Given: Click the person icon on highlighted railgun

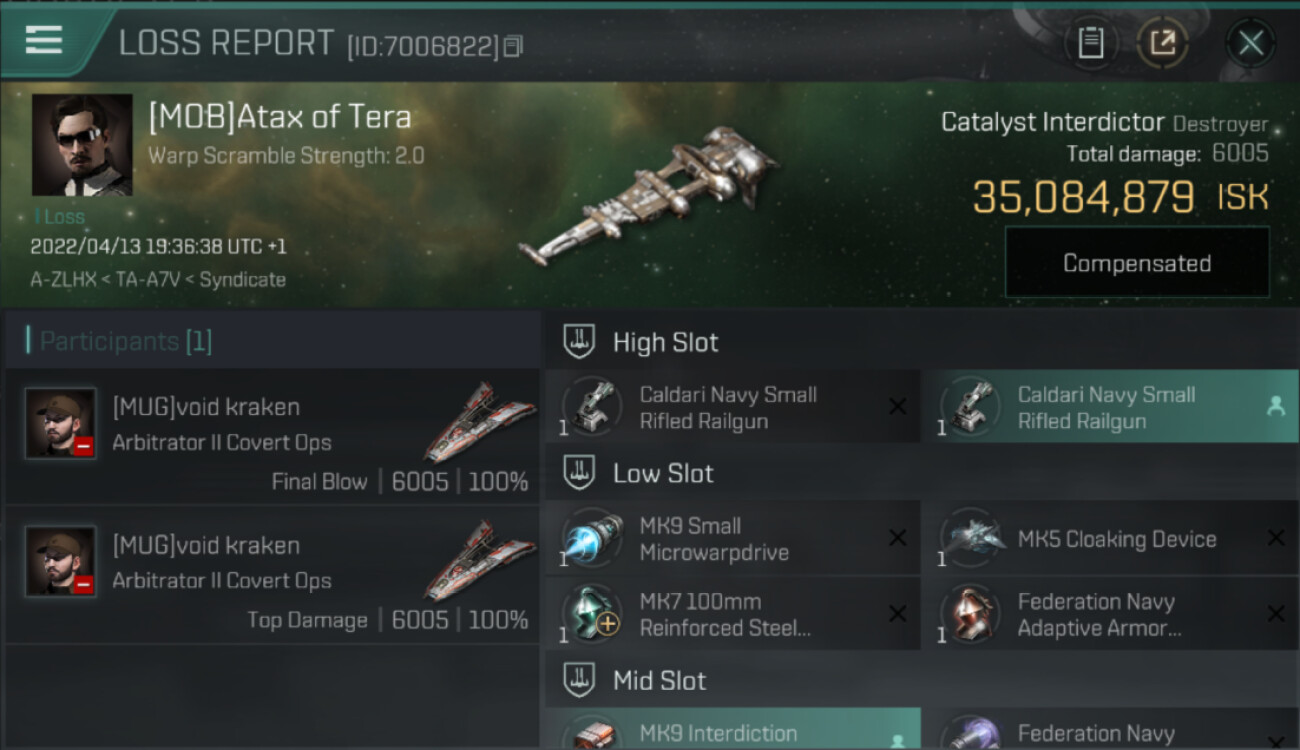Looking at the screenshot, I should tap(1275, 406).
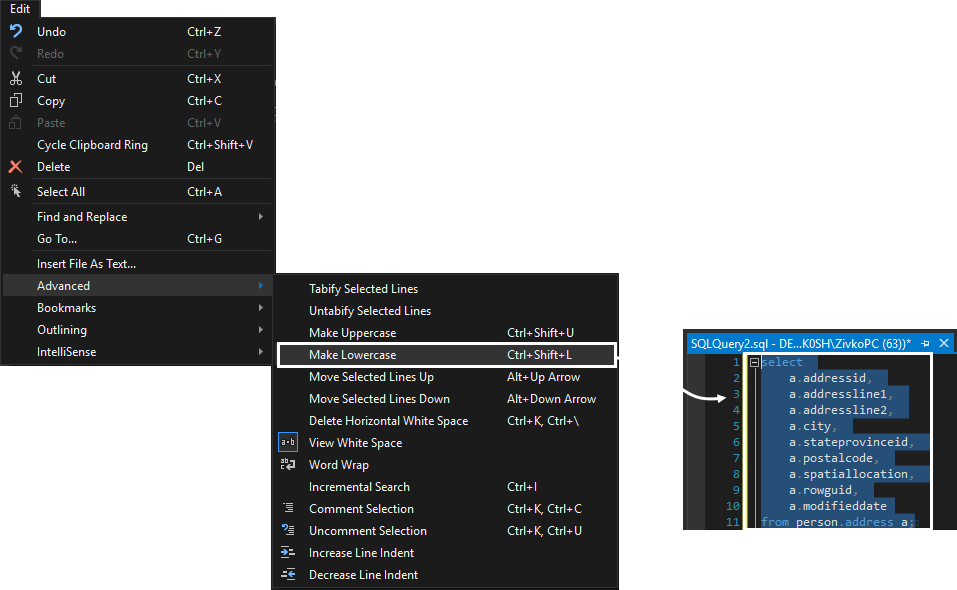Click the Decrease Line Indent icon
The image size is (957, 590).
pos(288,574)
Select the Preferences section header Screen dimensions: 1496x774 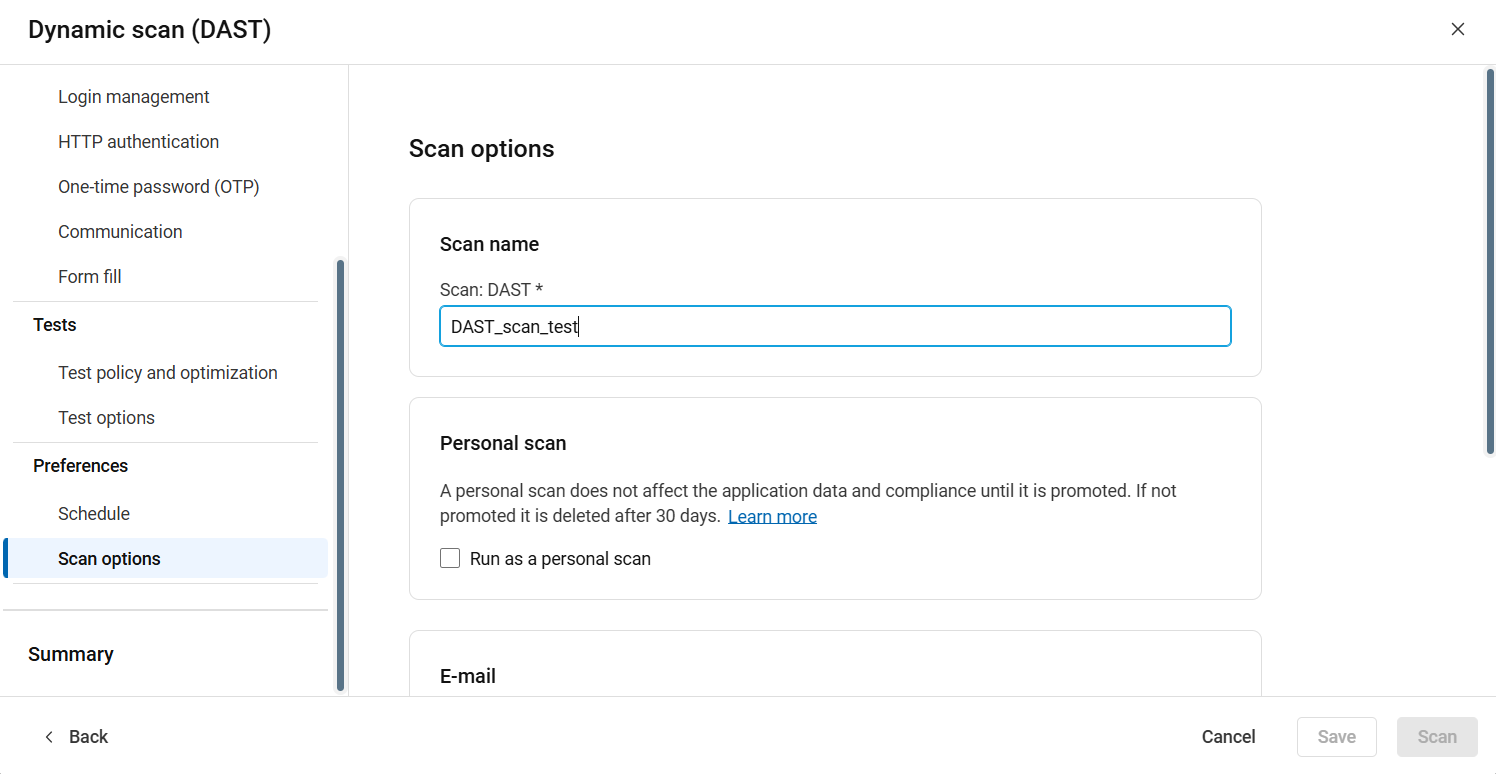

----------

_EXERCISE REQUIREMENTS_
Please write out every record above exactly, but leave the pictures out.

_OUTPUT BELOW_
Given: Click the person icon on highlighted railgun

Looking at the screenshot, I should tap(1275, 406).
Click the Decrease Line Indent icon
The image size is (957, 590).
pos(288,574)
Select the Preferences section header Screen dimensions: 1496x774 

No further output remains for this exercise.